For six weeks, Rachel had been working at the Marches’ house—six weeks of lining drawers, airing closets, carrying laundry, and she still couldn’t keep the back stairs straight. One flight led from the kitchen to the dining room, the other up two floors to the bedrooms. Even the hallways confused her, twisting or stopping altogether. Wings and porches splayed out. Doors banged into each other. Twelve bedrooms and no one to use them but an old woman, the hope of one son, the ghost of another, and a girl who had died in infancy.
Even Mr. March would only come toward the end of August, if he came at all. It was a house of women. Since the beginning of the war, women had prepared the food, cleaned the floors, kept the books, given the orders, folded the sheets, scraped the dough off butcher’s block. Then there was the ironing. Rachel had scorched three damask napkins before she got it right. The Kelvinator in the pantry made her crazy with its humming. The oven smelled of gas. Something was always boiling, fueling the humidity. When she had left the convent that morning to come to work, the air was so close, the dormitory where the girls slept had grown ripe with sweat.
“Sister told us you could iron,” said the cook, Ella Mae.
Her old, black eyes rested on Rachel’s braids as though there might be bugs in there or worse.
“Remember,” Ella Mae went on, shaking a finger, their dark eyes meeting, “the Marches have took you in for charity.”

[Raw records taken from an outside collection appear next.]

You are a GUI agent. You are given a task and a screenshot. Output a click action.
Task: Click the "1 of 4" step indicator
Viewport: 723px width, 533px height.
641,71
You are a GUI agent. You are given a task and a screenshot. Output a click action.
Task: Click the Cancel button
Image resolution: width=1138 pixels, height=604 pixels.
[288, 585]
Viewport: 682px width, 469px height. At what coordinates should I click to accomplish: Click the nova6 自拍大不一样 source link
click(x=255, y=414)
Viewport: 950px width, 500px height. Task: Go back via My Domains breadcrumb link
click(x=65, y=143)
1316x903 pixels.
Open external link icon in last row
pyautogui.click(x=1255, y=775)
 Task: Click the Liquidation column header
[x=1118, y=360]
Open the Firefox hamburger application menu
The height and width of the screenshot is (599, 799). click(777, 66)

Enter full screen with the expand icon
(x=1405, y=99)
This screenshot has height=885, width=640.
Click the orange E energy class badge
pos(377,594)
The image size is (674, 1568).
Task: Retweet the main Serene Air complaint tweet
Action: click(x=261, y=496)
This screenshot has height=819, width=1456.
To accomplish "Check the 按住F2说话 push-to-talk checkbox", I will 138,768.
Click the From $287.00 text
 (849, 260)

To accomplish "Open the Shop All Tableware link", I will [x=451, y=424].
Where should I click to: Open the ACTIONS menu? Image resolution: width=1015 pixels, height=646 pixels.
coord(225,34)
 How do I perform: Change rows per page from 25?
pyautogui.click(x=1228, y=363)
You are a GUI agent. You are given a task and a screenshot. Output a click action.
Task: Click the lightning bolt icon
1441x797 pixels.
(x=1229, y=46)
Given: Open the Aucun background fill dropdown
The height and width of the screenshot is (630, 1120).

Charity. Even Sister Marie had made that clear from the start. Our campanile, our statue of Mary—all gifts from Lydia March. You may think she has everything, but fortune is a two-edged sword. The Marches have given God a son and a baby girl. They will pay you four dollars a week.
The Marches’ house smelled of must, camphor, lilacs, and decayed fish that wafted up from the beach at night. Located on the very tip of a crooked finger of land, it had the best view of all the houses on Beck’s Point. Who Beck had been, no one seemed to remember, but one of the girls at the convent told Rachel it used to be a holy place where spirits dwelled and no one dared to live. Now it was chock full of summer houses, all white and lined up like pearls on a necklace.
Across the harbor, the town of Moss Village sat at the base of limestone bluffs, residue from an ancient, salty sea. Then came the glacier, molding and carving Lake Michigan like a totem of land, the Indians at the bottom, then the French, a smattering of Polish farmers, the priests, fur traders, fishermen, lumberjacks, and, later, the summer people.
And always the church. Even after the first one burned, the Jesuits built a second, then a third, its steeple rising above everything else. Next to it—a large lump of a brick building full of girls, some small, some older, all dark. All sent or left or brought by the nuns to learn American ways and to forget all things Indian. No more dancing to spirits with suspicious, tongue-twisting names. No more clothes of deerskin. Put the girls to work, and when they were big enough, some summer family—preferably Catholic—would take them.
Beyond the tip of the point, the water widened into a bay, the trees and hills beyond the town of Chibawassee faint upon the opposite shore. From the southern edge, the bay extended west toward the horizon. To the north of Beck’s Point was the harbor—docks and trimmed lawns, raked beaches, moored boats—the best port between Grand Traverse and Mackinaw. From every window, Rachel could see water, hear water, smell it, taste it. Not like Horseshoe Lake, which was small, tranquil, almost a pond.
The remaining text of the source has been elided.